Try it ▸
Transcribe exactly, and only, the lines that fall between the line containing "This screenshot has width=873, height=479." and the last line of the material, both ends included, omitting any pictures.

*** Begin section ***

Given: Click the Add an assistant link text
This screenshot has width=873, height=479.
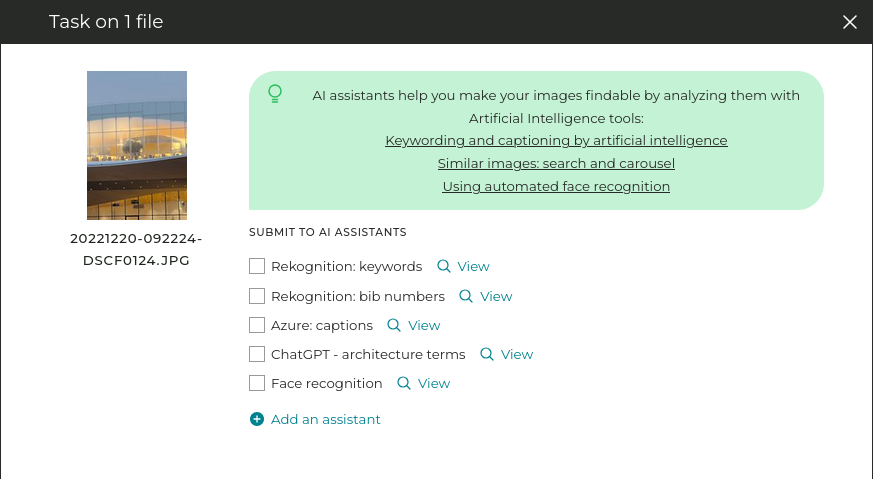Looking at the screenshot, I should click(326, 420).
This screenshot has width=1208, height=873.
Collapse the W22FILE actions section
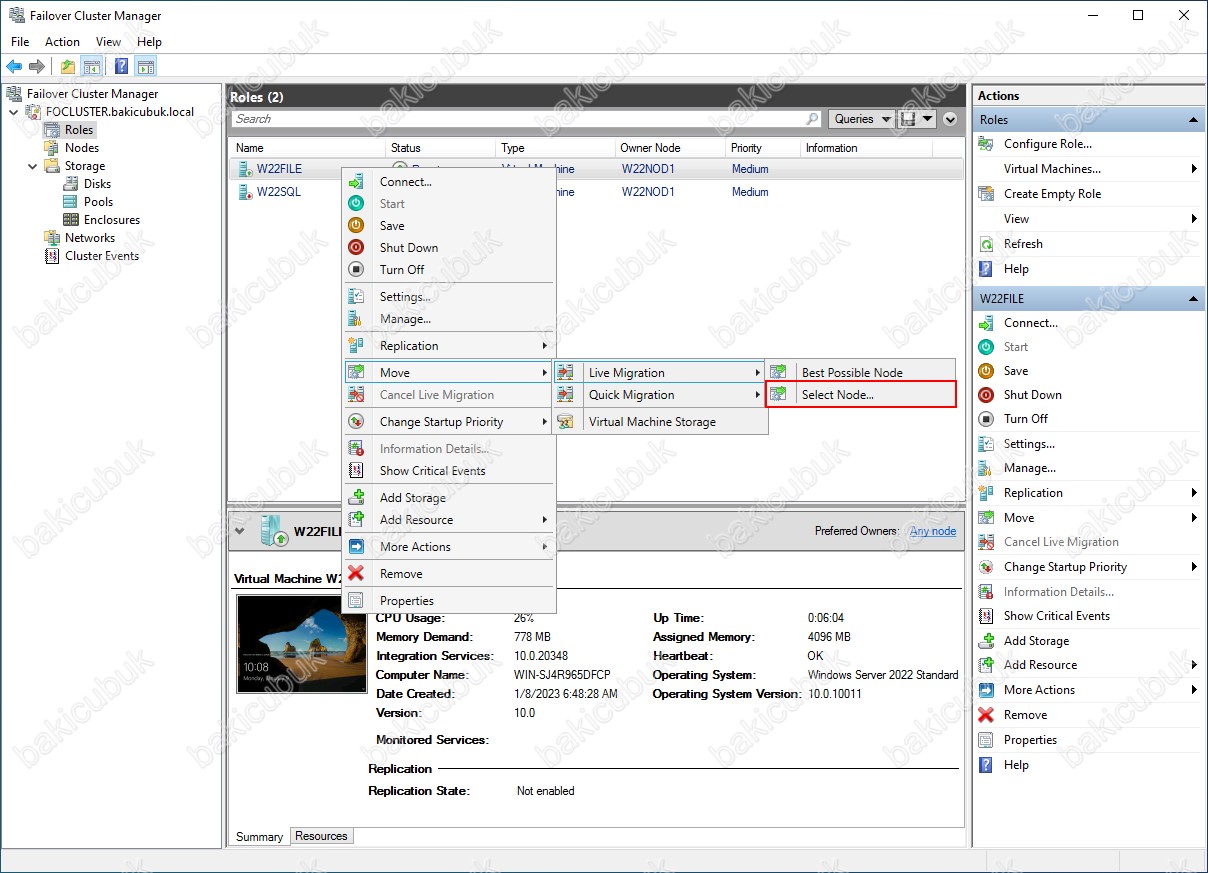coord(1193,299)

*** End section ***

Response area ▸
This screenshot has width=873, height=479.
Looking at the screenshot, I should click(326, 420).
This screenshot has width=1208, height=873.
Collapse the W22FILE actions section
coord(1193,299)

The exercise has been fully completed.